Tron 3: Ares (por Casal Doug Kelly)

Tron: Ares (2025), longa-metragem estadunidense de ação e ficção científica, distribuído pela Walt Disney Company, estreia, oficialmente, nos cinemas brasileiros, a partir do dia 09 de outubro de 2025, com classificação indicativa 12 anos e 118 minutos de duração.

“Tron: Ares” é um retorno inesperado a um universo que parecia ter sido deixado para trás. O filme não tenta reinventar a roda, mas se apoia em uma narrativa que mistura ficção científica com dilemas sobre identidade e controle.

Ares, interpretado por Jared Leto, é uma inteligência artificial criada por um magnata da tecnologia que quer transformar programas em armas. A trama gira em torno da busca por um código capaz de permitir que essas entidades digitais existam “permanentemente” no mundo físico, o que coloca em movimento uma perseguição entre programas e humanos.

O filme tem uma pegada que lembra, claramente, outras histórias já vistas, com um personagem que começa como ferramenta e aos poucos passa a questionar sua função. Leto entrega uma atuação mais contida do que o habitual, o que funciona bem para o papel.
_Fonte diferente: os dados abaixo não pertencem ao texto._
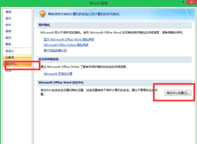Open the 客户体验改善计划 link

click(x=55, y=50)
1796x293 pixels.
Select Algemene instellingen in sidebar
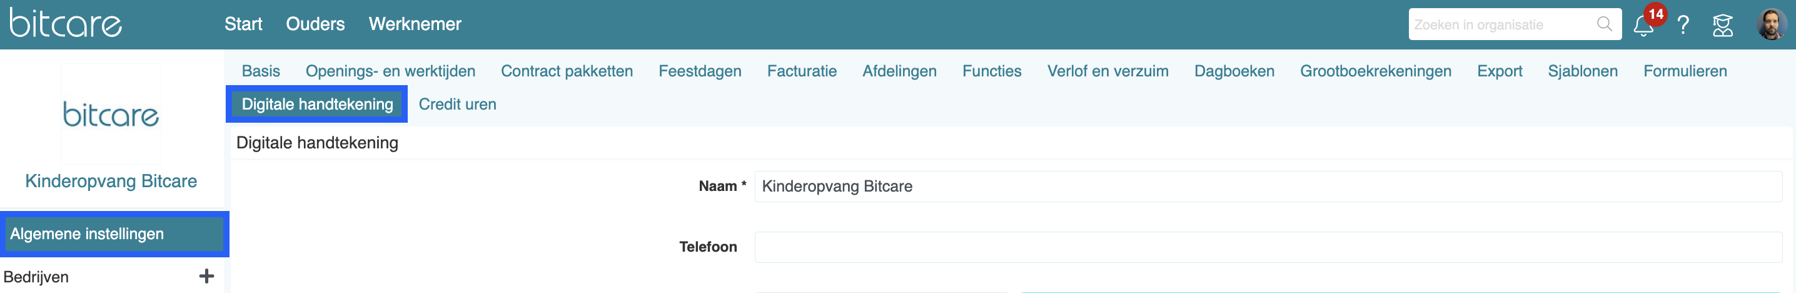(x=87, y=234)
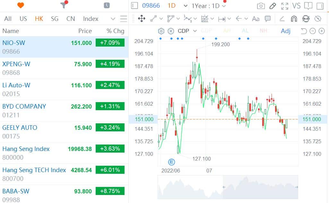Toggle visibility of all drawings
This screenshot has height=203, width=329.
click(x=318, y=19)
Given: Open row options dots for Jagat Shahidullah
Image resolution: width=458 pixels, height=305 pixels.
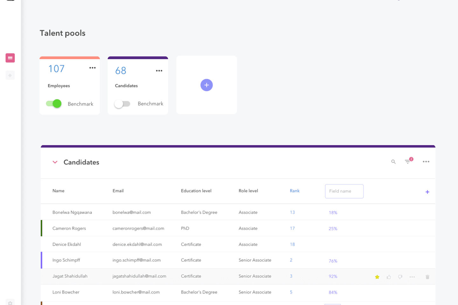Looking at the screenshot, I should [412, 277].
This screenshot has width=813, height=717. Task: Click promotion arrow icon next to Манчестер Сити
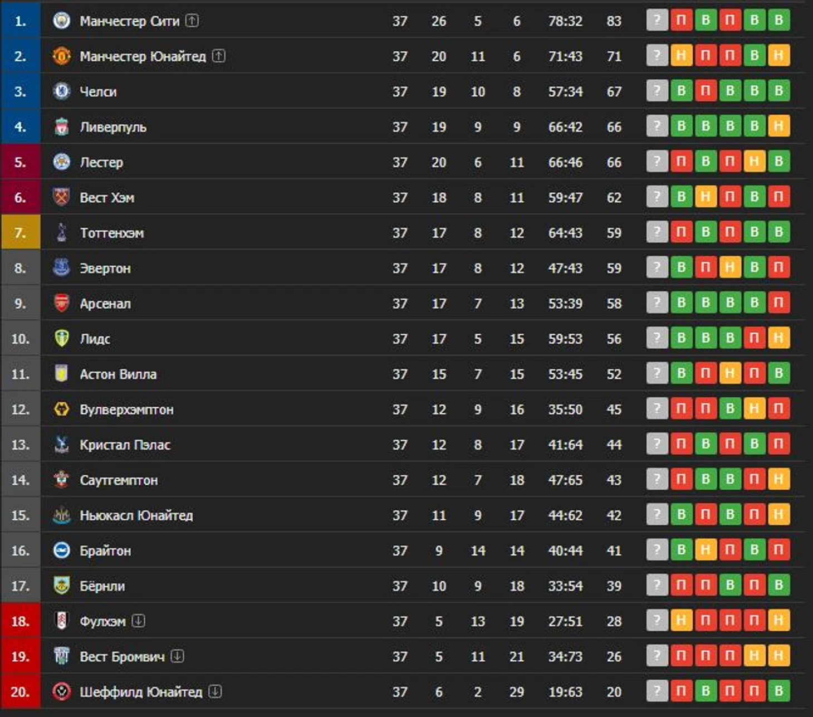[192, 21]
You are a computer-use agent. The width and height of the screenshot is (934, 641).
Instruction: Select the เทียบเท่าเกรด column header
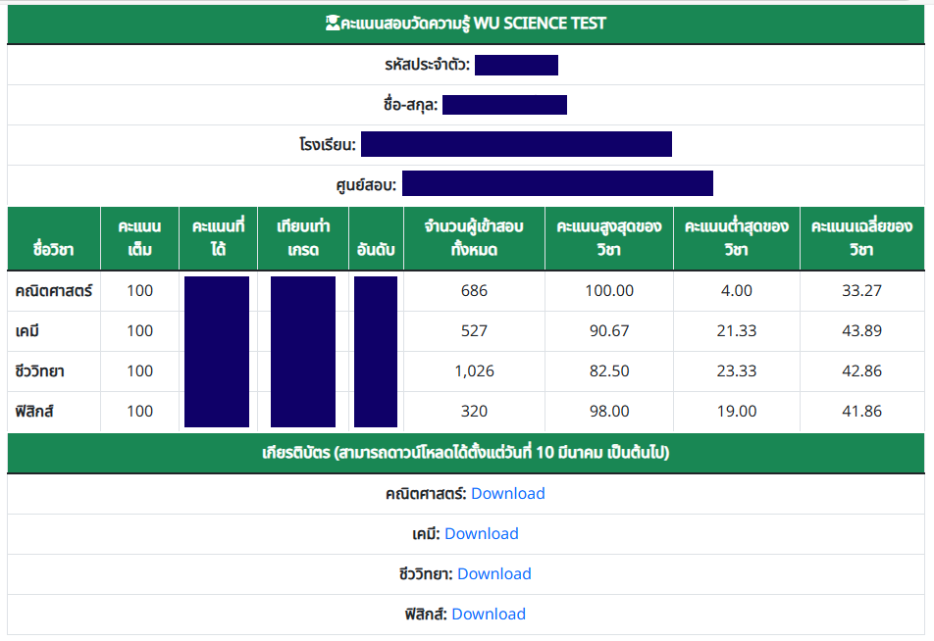[303, 238]
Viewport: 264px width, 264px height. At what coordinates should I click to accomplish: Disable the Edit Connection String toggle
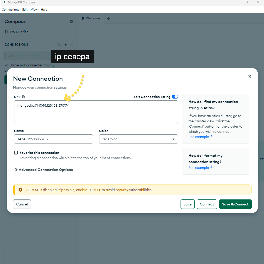175,97
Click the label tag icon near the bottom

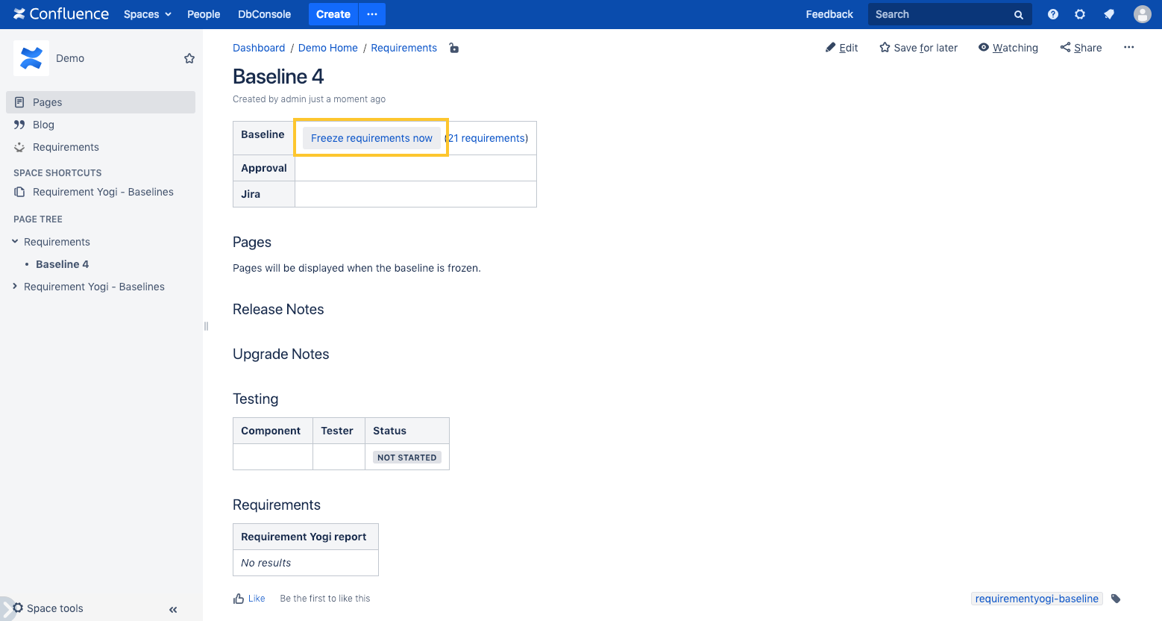pyautogui.click(x=1115, y=598)
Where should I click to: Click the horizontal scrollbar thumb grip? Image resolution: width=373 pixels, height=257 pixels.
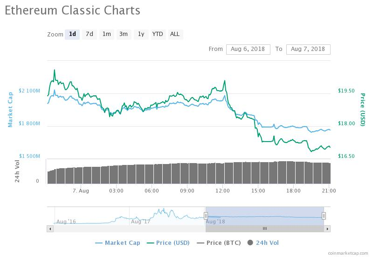click(264, 228)
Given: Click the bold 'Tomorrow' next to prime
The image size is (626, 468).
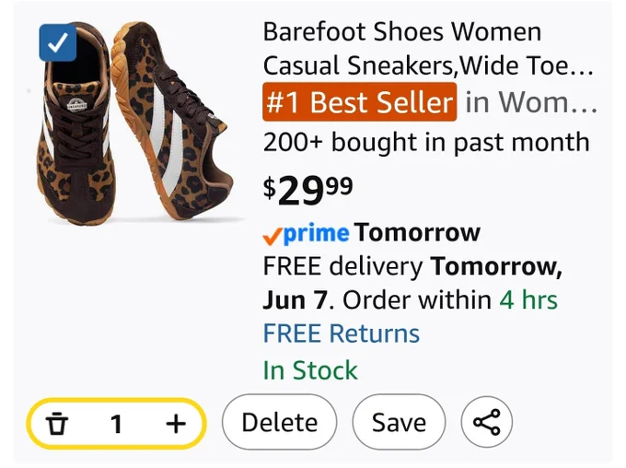Looking at the screenshot, I should 417,232.
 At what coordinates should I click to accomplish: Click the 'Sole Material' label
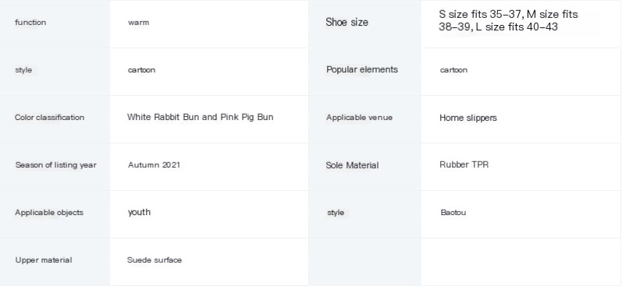[x=352, y=165]
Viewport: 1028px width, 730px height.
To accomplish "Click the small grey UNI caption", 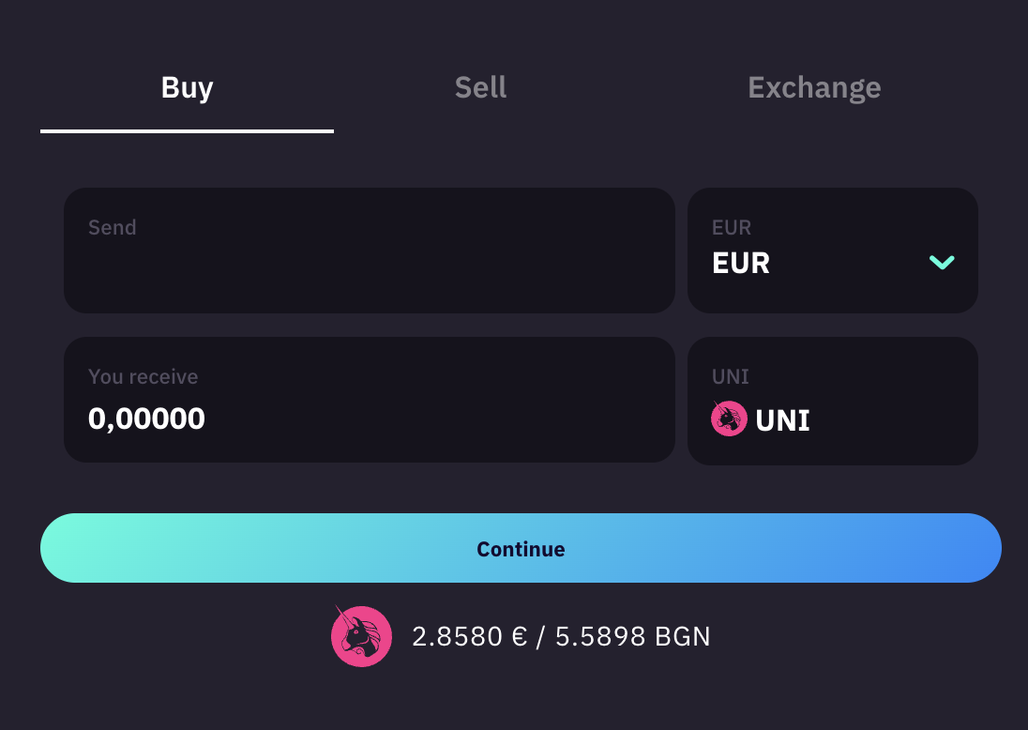I will pyautogui.click(x=731, y=377).
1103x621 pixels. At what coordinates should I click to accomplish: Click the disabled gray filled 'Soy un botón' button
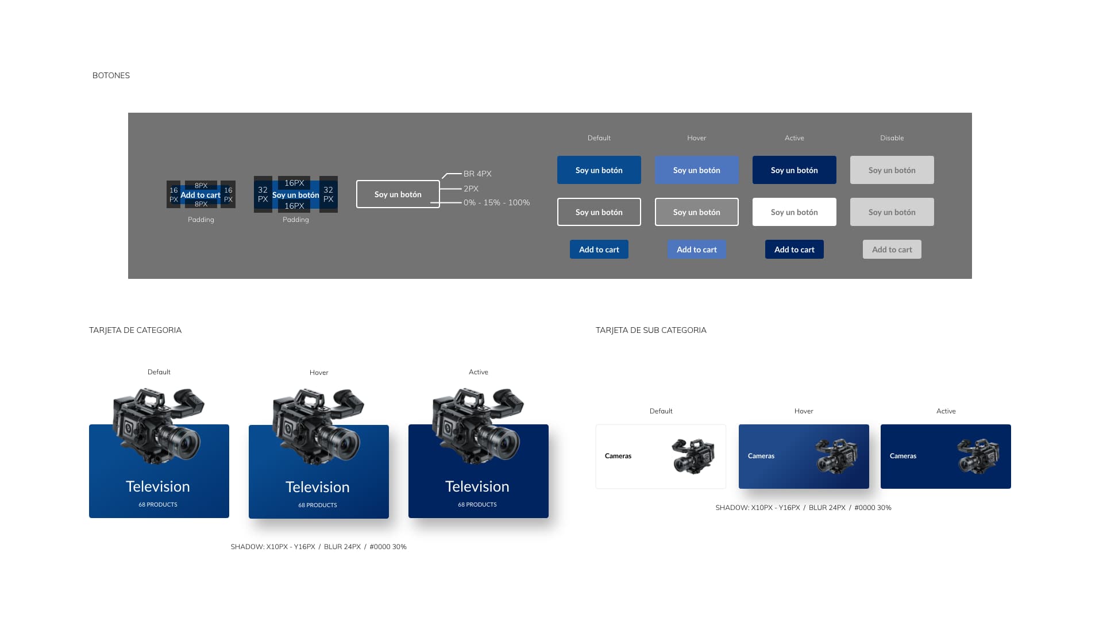892,170
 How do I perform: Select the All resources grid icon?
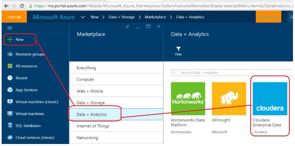[10, 66]
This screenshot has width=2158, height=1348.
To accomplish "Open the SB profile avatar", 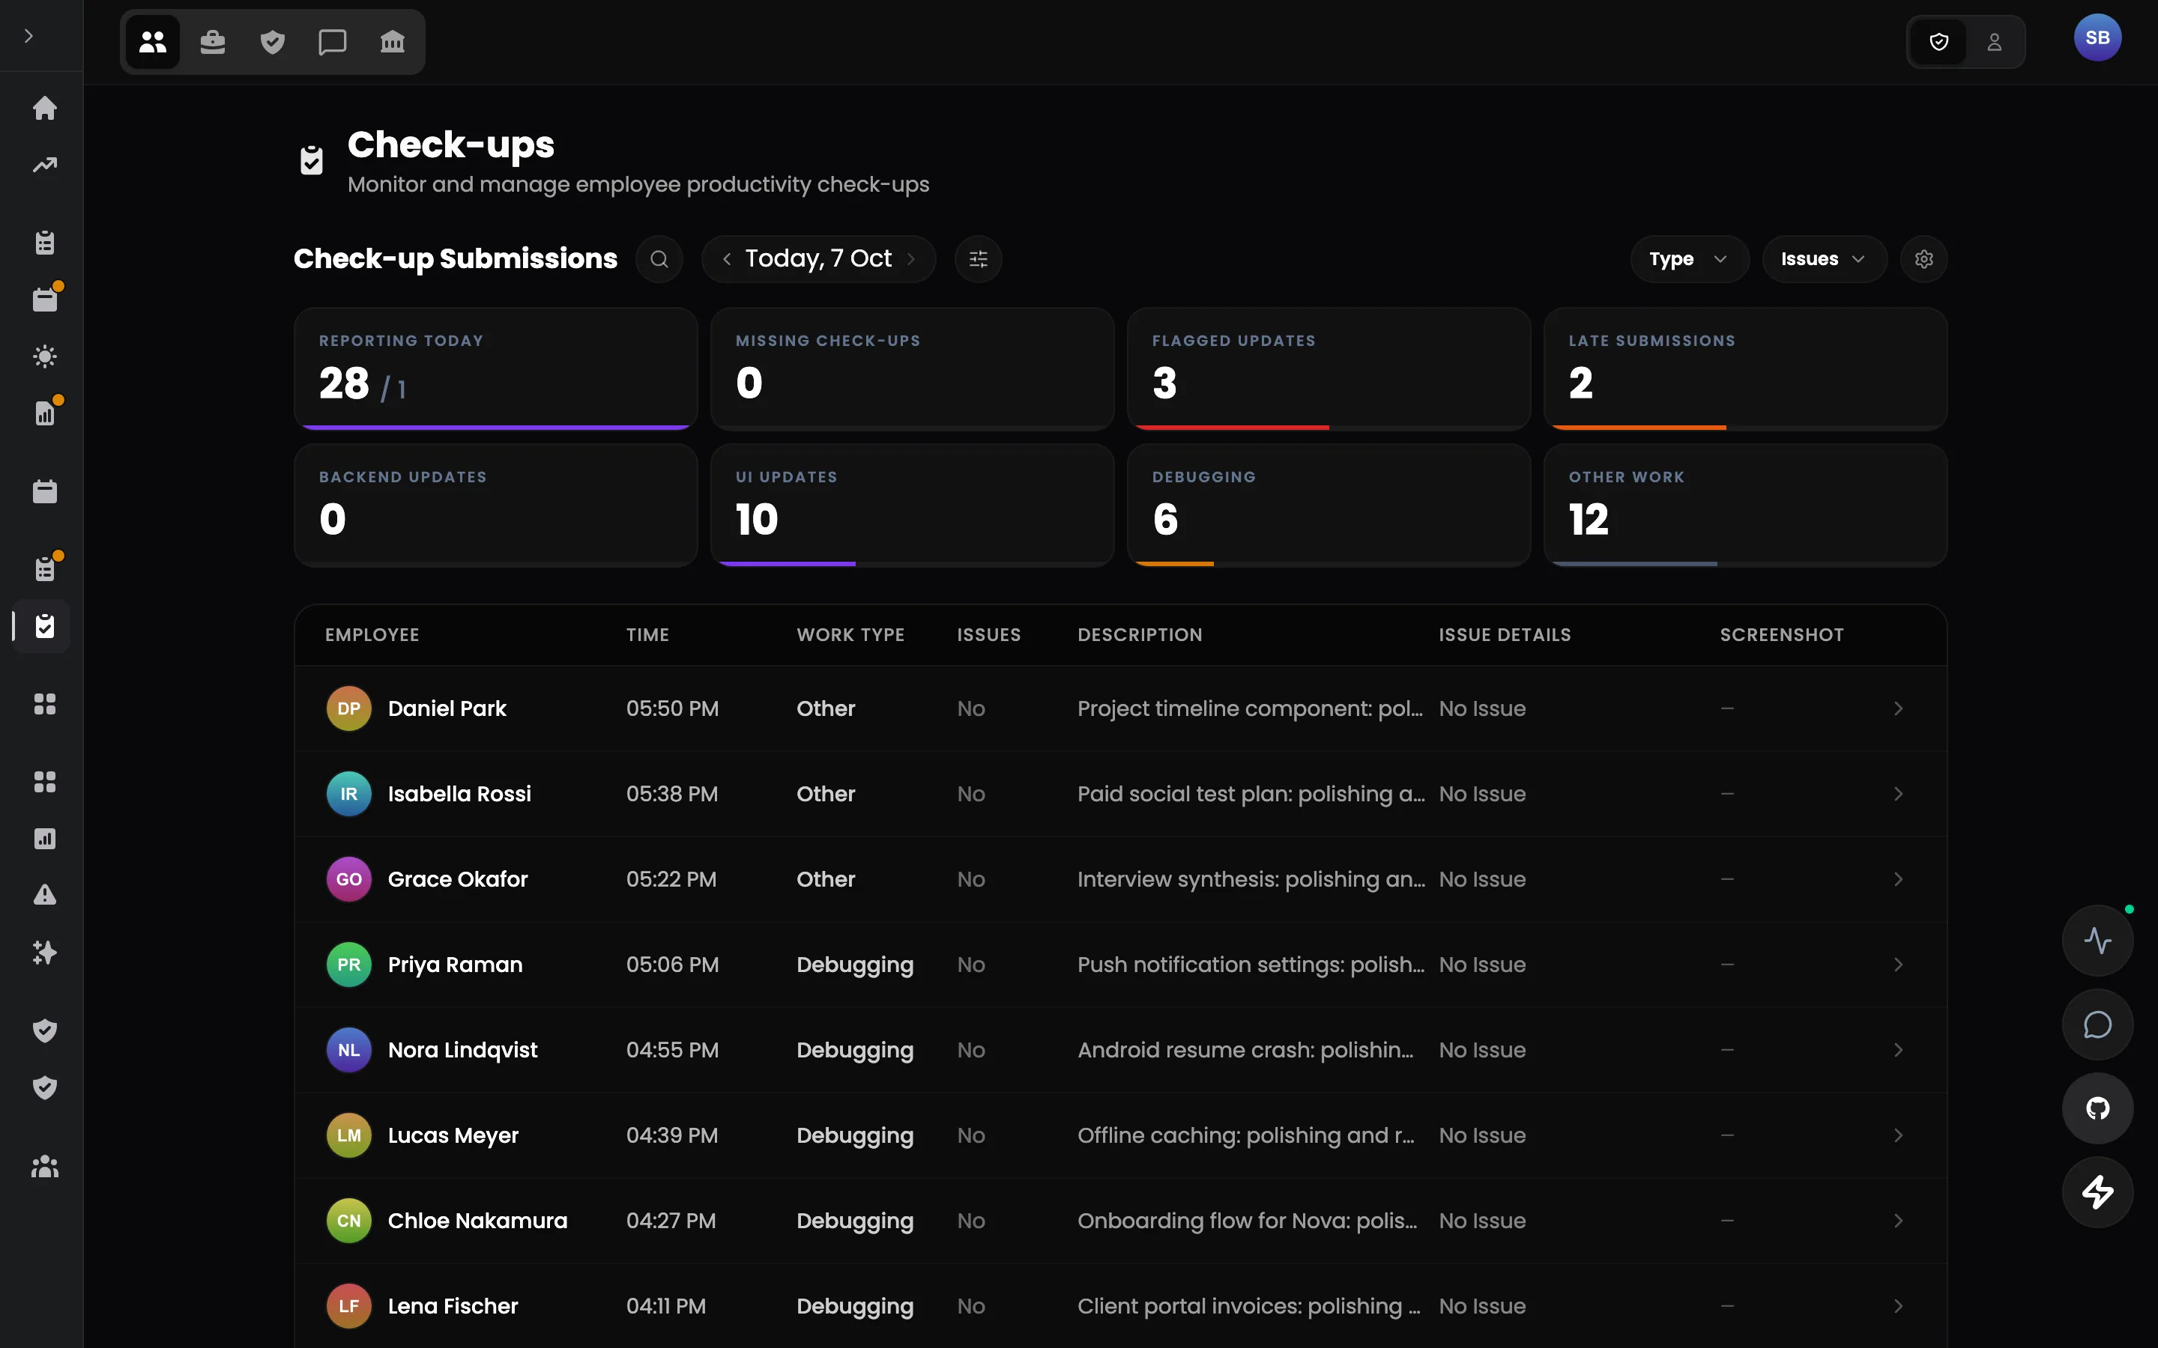I will (2097, 37).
Evan Peters aparece como o vilão, com uma performance que não tenta ser simpática, e Greta Lee dá vida à cientista que tenta impedir o avanço da ameaça.

O diretor Joachim Rønning não tenta deixar sua marca de forma evidente. Ele conduz a história com foco nos personagens e nas ações, sem se perder em floreios. O roteiro toca em temas como livre arbítrio e o medo crescente de que inteligências artificiais ultrapassem os limites do que consideramos seguro. Há uma reflexão sobre o que acontece quando essas criações começam a agir por conta própria, e sobre o que isso diz sobre quem as criou.

As cenas de ação são bem distribuídas e mantêm o ritmo. O filme não se perde em excesso de efeitos ou reviravoltas. Ele segue uma linha clara, com conflitos que fazem sentido dentro do proposto. Não é um filme que tenta agradar a todos, mas também não se fecha em si mesmo. Ele reconhece o legado da franquia e tenta expandi-lo sem perder o foco.

Se alguém esperava uma revolução, talvez se decepcione. Mas quem entra na sala querendo ver uma história de ficção científica com personagens que têm objetivos definidos e conflitos que se desenvolvem com consistência, vai encontrar um filme que cumpre o que promete. E para os apressadinhos, é recomendável ficar para cena pós-crédito que, para o público que assistiu os longas antecessores, vai dizer muito sobre o que vem por aí.